When the sub-agent returns:
1. Parse its summary table
2. Write the report to `browser-tests/<feature-name>/<YYYY-MM-DD>/report.md`:

```markdown
# Browser Test: <feature-name>
**Date:** YYYY-MM-DD
**App:** http://localhost:<port>
**Browser:** Chromium (headless)
**Branch:** <current branch>
**PR:** #<number> (if known)

## Results

| # | Scenario | Result | Screenshot |
|---|----------|--------|------------|
| 1 | <name>   | PASS   | screenshots/01-xxx.png |

## Failures (if any)
- **Scenario 2:** Expected X but saw Y.

## Notes
<any observations>
```

3. If you started the app (no `.dev-port` existed before), tear it down: `scripts/dev-down.sh`

## Step 5: Upload screenshots and update the PR

Screenshots are uploaded to **img402.dev** (free, no auth) instead of committed to git.

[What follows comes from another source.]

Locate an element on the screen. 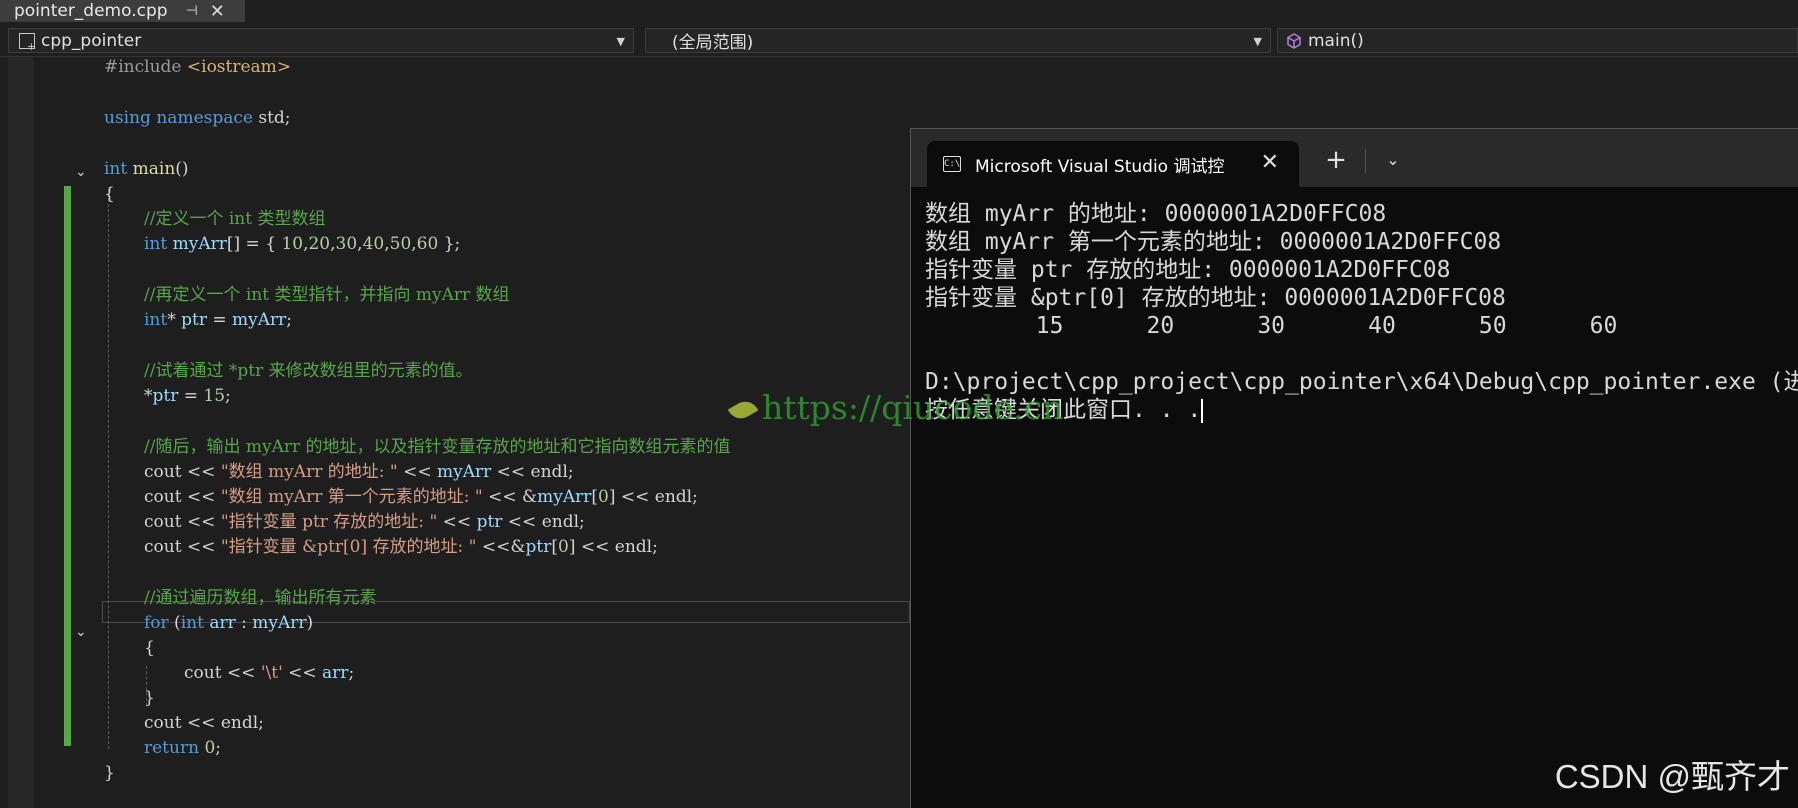 The height and width of the screenshot is (808, 1798). member-label: main() is located at coordinates (1336, 40).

This avoids binary bloat in the repo.

1. **Upload each screenshot** to img402.dev:
   ```bash
   curl -s -F "image=@browser-tests/<feature>/<date>/screenshots/01-xxx.jpeg" https://img402.dev/api/free
   # Returns: {"url":"https://i.img402.dev/abc123.jpg", ...}
   ```
   Collect the returned URLs for each screenshot.

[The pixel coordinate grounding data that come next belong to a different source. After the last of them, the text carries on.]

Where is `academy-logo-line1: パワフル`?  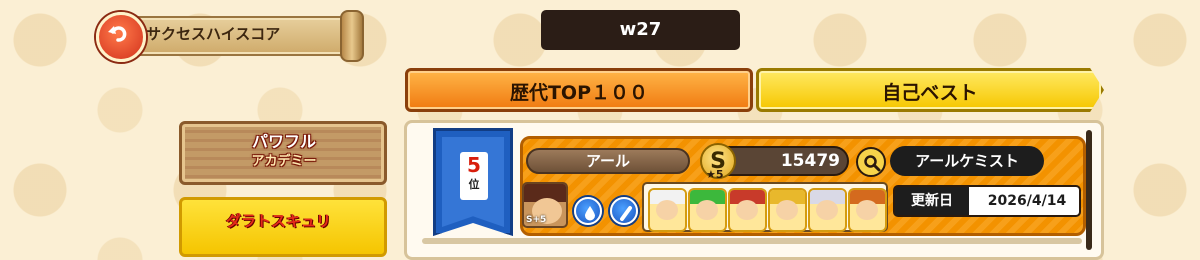 academy-logo-line1: パワフル is located at coordinates (284, 142).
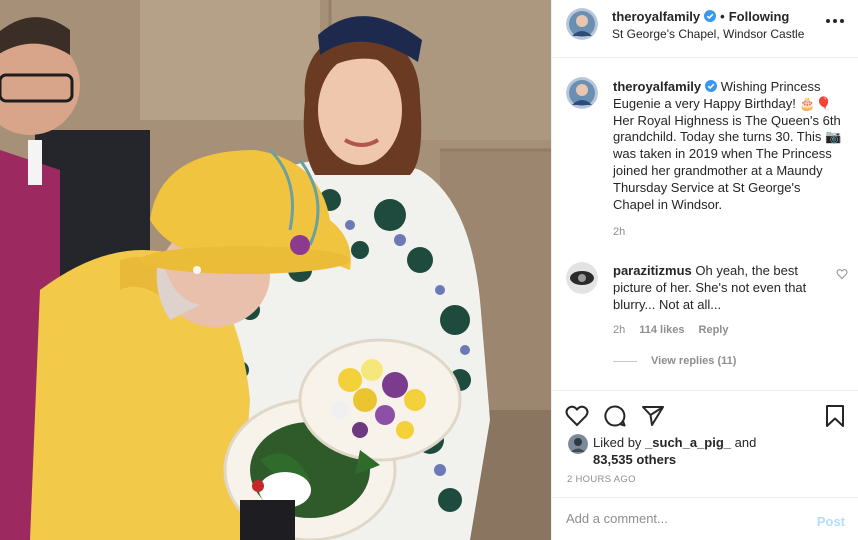 This screenshot has height=540, width=858. I want to click on liker-avatar, so click(578, 444).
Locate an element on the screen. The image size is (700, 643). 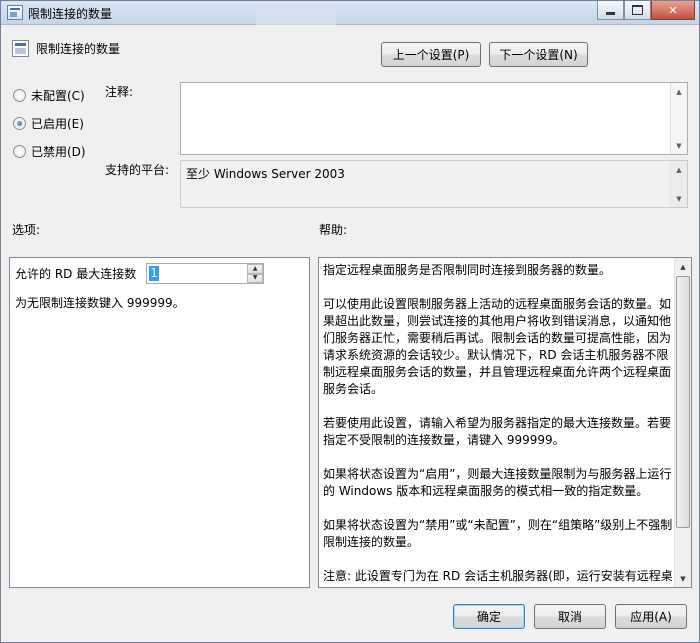
minimize-button is located at coordinates (610, 10).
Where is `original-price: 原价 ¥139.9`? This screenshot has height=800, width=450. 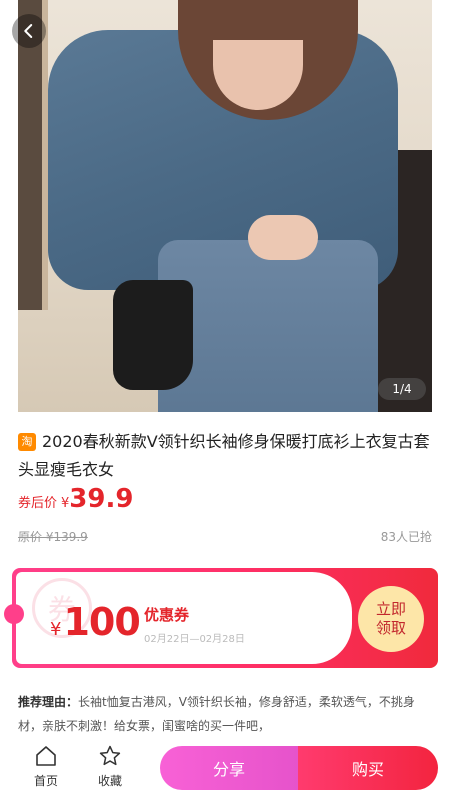
original-price: 原价 ¥139.9 is located at coordinates (53, 537).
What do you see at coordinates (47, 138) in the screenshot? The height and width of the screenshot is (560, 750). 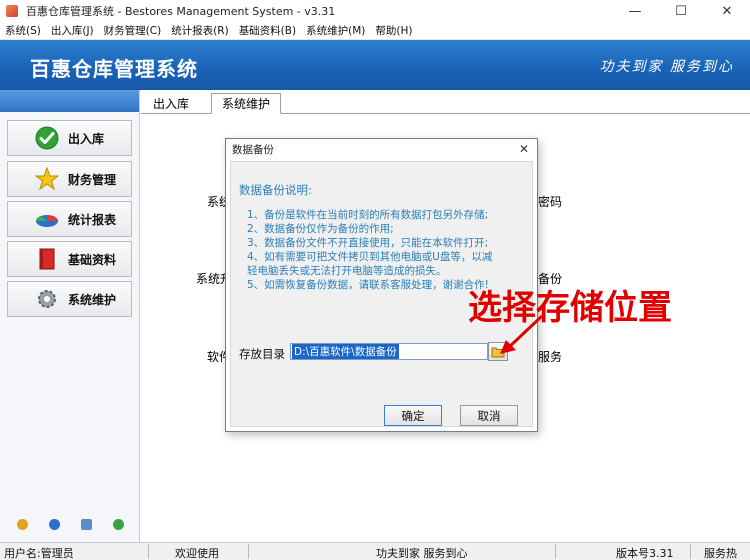 I see `check-circle-icon` at bounding box center [47, 138].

2. **Update the PR description** with the results table using img402 URLs so images render inline:

   Read the current PR body first (`gh pr view --json body`), then append a new section:
   ```markdown
   ## Browser Test: <feature-name>

   | # | Scenario | Result | Screenshot |
   |---|----------|--------|------------|
   | 1 | <name> | PASS | ![01](https://i.img402.dev/abc123.jpg) |
   ```

   Use `gh api repos/langwatch/langwatch/pulls/<number> -X PATCH -f body="..."` to update (not `gh pr edit`).

3. **Do NOT commit `browser-tests/`** — it is gitignored. Screenshots are ephemeral local artifacts; the img402 URLs in the PR body are the permanent record.

## Step 6: Report

Return the summary to the user/orchestrator. Include:
- The results table
- Link to the PR where screenshots are now visible
- Note: img402.dev free tier has 7-day retention; screenshots expire but remain in the PR body as broken images after that

## Rules

- **You are the orchestrator, not the browser driver.** Spawn a sub-agent for all browser work.
- **Never ask the user for anything.** Ports, credentials, features, browser choice — all resolved automatically.
- **Read `HOW_TO.md`** in this skill directory before your first run — it has gotchas about Chakra UI, dev mode slowness, and known issues. Include relevant warnings in the sub-agent prompt.
- **One sub-agent per run.** If it fails or times out, report the failure — don't retry.
- **Don't create test files.** This is interactive verification only.